Environment &ITNs &Treatment Bill Brieger | 22 May 2007 04:53 am
Urban Malaria or Urban Myth?
Debate has gone back and forth as to whether malaria is a serious urban health problem or not. This issue itself is important to consider since the world’s population continues to urbanize, making it very necessary to understand the nature of urban health problems for better planning.
The key issue is the anopheles mosquito, which likes relatively clean collections of water, like puddles, exposed to sunlight. The crowding and pollution characteristic of urban areas does not favor anopheles mosquitoes, and yet studies continue to document some degree of malaria prevalence in urban communities of endemic countries.

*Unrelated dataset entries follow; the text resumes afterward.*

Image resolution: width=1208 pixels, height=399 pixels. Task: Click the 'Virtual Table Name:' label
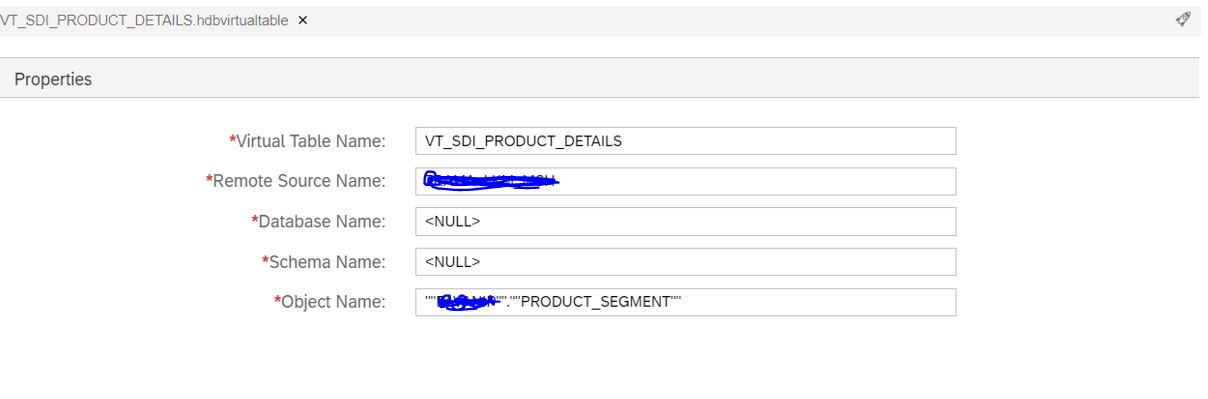point(311,141)
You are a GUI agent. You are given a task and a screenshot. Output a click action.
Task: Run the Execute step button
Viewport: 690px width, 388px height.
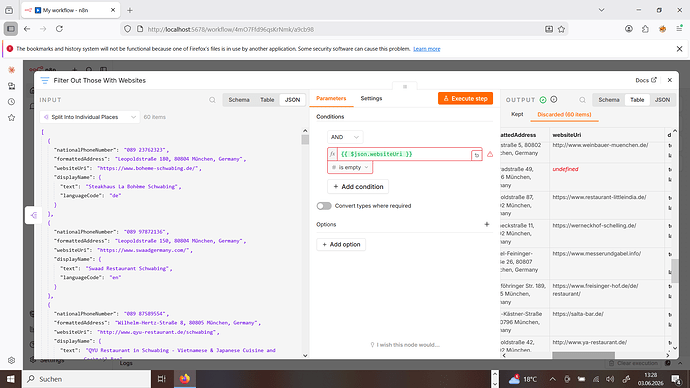465,99
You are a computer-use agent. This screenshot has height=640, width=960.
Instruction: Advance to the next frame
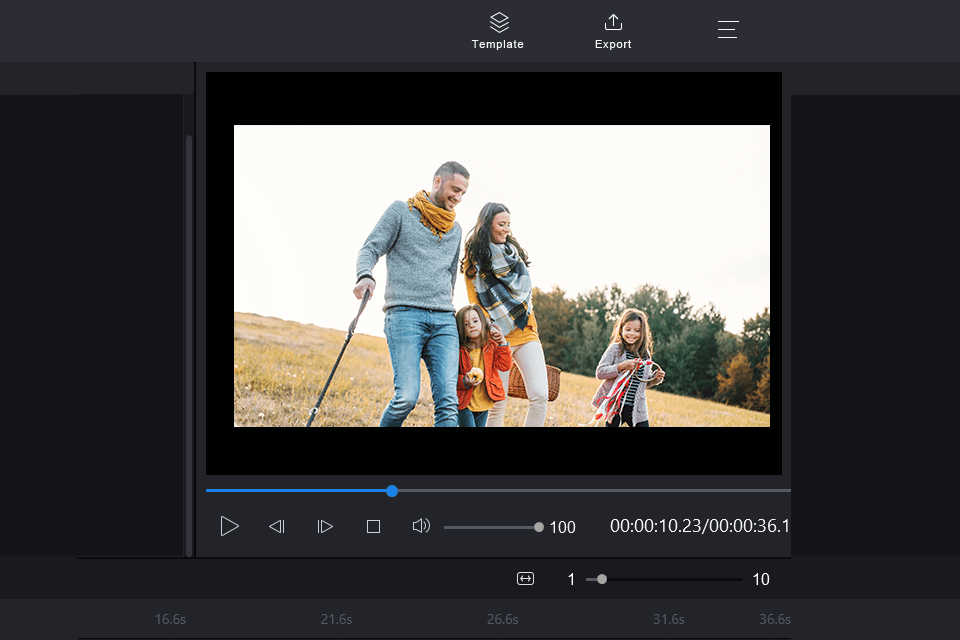coord(325,526)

Lagos, Nigeria represents anopheles scarcity. As far back as 1946 Muirhead Thomson observed an inhospitable environment for the breeding of anopheles. USAID partners revisited three neighborhoods in Lagos in 1998 and found malaria parasites in only 0.9% of over 900 children between 6 and 60 months of age. A. gambiae mosquitoes were not found in knockdown and human baiting studies, and a larval breeding density of only 0.3 was detected. The predominant mosquitoes were culex. Ironically in these neighborhoods, local shops were selling over US$ 3,000 per week in antimalarial drugs. Residents still perceived that they had ‘malaria’ and expressed similar cultural beliefs and perceptions as the outlying rural communities from where they had emigrated.
Clearly some level of malaria prevalence in the cities arises from traveling back and forth between rural and urban areas for economic and social obligations, for example the traders who travel back and forth guaranteeing food supplies for the cities. Urban health services therefore do need some stocks of antimalarial drugs to treat people coming in from the rural areas who are incubating a malaria infection.
A more complex issue is the nature and extent of urban malaria transmission. A recent study in Ghana found that malaria in urban areas displayed a heterogeneity and complexity that differed from the rural environment. Marked intra-city variation indicated the need for targeting specific areas, especially neighborhoods of the urban poor. A major contributory factor to malaria prevalence in many cities is urban agriculture, an informal economic activity of the urban poor.
Urban areas present a special challenge for ITN distribution. Epidemiological and entomological studies are recommended to map each city to determine target areas, and yet such targeting may be seen as discrimination by the general population who do not distinguish among types of mosquitoes and febrile illnesses. It may be politically necessary to provide ITNs in all poor neighborhoods regardless of mosquito ecology. In the area of treatment, health providers can be a bit more focused through using laboratory or rapid diagnostic tests to reduce inappropriate use of expensive antimalarials. As cities grow, are urban planners and health policy makers ready for the problem of urban malaria?